I do not know where we will be living next year, and I certainly do not know what we will be doing. Meanwhile, we will, as an old friend used to say, "keep on keeping on."
Today, I head north about 100 miles to help out my son with some housework. He teaches special education at the high school level, and he does it from his wheelchair. He has many physical challenges, and goes about life knowing that he has a Teflon graft on his aorta which, should it ever tear loose, will be the end of him in about two minutes. He works, and lives, and yes, laughs knowing this every day.

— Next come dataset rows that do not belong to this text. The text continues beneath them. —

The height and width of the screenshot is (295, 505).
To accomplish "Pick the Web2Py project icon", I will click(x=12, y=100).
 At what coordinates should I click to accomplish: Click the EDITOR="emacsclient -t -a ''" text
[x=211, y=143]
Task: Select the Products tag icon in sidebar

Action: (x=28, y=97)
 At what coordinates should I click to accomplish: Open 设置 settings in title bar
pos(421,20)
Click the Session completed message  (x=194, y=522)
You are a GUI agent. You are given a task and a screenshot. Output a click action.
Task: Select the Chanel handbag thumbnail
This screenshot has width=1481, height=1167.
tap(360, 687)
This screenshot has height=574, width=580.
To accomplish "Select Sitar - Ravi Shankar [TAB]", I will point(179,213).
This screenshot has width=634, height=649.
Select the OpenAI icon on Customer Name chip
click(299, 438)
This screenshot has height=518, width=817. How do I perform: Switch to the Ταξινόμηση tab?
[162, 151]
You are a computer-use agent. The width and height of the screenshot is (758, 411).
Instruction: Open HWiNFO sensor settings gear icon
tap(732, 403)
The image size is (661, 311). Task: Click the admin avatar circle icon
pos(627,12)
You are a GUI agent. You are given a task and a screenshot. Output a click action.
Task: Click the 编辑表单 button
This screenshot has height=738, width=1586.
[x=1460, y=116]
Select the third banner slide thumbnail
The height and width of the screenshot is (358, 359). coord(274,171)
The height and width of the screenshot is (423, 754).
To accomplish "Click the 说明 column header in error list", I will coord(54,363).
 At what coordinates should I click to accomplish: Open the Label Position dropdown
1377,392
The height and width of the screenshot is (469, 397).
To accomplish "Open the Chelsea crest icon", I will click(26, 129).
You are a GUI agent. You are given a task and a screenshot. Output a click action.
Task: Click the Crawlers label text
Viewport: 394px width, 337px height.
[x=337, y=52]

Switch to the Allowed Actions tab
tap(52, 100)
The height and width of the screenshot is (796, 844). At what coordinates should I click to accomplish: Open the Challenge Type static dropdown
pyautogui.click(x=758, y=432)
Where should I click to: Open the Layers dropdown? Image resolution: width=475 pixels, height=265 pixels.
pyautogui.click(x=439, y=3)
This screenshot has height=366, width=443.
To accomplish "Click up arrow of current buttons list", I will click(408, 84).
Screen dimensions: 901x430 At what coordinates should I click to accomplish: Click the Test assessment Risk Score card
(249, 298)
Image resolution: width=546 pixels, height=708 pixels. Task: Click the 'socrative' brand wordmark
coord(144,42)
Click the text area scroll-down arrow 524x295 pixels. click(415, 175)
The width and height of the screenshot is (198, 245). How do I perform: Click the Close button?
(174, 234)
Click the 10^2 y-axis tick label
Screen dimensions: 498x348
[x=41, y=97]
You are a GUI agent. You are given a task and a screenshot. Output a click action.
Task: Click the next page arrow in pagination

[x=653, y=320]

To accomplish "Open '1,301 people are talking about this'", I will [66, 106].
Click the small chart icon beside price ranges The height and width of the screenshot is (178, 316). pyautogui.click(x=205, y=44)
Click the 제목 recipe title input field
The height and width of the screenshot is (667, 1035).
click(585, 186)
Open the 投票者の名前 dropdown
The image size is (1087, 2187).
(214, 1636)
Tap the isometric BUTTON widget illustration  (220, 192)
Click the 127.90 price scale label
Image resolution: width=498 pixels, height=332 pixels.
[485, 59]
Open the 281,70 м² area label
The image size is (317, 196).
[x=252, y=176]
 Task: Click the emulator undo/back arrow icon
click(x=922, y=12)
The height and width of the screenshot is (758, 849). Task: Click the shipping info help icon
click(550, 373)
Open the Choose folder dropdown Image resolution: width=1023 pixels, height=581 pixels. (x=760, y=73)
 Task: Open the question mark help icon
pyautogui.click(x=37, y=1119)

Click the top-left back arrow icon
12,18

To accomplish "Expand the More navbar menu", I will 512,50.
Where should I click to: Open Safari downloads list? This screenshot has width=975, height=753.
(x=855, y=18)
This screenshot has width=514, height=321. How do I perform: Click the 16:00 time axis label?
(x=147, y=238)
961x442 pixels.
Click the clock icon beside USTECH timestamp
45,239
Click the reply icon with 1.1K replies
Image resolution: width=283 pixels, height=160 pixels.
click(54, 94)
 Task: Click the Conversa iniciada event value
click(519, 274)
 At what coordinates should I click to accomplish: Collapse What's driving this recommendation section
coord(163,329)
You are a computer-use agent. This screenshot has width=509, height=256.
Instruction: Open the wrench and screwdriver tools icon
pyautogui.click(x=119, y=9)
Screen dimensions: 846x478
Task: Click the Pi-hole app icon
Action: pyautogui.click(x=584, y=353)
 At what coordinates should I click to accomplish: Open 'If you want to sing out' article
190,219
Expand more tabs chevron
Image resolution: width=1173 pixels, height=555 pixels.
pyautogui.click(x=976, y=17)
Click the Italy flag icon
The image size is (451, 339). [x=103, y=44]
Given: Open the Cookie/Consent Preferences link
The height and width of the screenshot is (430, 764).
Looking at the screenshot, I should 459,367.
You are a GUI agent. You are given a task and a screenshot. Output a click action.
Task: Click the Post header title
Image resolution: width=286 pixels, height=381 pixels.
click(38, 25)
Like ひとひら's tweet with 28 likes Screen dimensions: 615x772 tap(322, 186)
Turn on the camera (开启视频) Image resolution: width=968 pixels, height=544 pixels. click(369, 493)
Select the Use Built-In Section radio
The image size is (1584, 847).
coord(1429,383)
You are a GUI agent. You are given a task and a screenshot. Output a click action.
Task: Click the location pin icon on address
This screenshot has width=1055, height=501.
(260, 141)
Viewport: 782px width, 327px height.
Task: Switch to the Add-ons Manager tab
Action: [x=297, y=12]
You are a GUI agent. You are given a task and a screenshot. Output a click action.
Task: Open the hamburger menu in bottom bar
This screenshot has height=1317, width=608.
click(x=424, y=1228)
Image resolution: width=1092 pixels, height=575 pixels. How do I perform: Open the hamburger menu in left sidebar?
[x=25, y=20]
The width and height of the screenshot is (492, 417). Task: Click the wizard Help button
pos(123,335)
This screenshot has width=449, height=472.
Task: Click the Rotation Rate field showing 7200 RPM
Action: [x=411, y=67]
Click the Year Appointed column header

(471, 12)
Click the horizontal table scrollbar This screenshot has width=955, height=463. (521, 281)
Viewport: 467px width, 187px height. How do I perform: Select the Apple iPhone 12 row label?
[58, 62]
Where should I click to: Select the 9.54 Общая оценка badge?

I am just his mom. I don't know where he finds the courage to do what he does each day, as he has done for over 25 years since the accident that left him paralyzed from mid-chest down. Once he said to me, "Mom, when I wake up every morning, I have a choice. I can either lay there and feel sorry for myself, or I can get up and do the best I can with what I have left. So far, I have always chosen the latter."
The only way I know to cope with life's uncertainties is to give them to Him Who Holds Tomorrow. Thank goodness, He knows what He is doing, because the rest of us will never quite figure it out. A really smart guy named Solomon tried, and all he could come up with was "vanity, vanity." I am not inspired by that.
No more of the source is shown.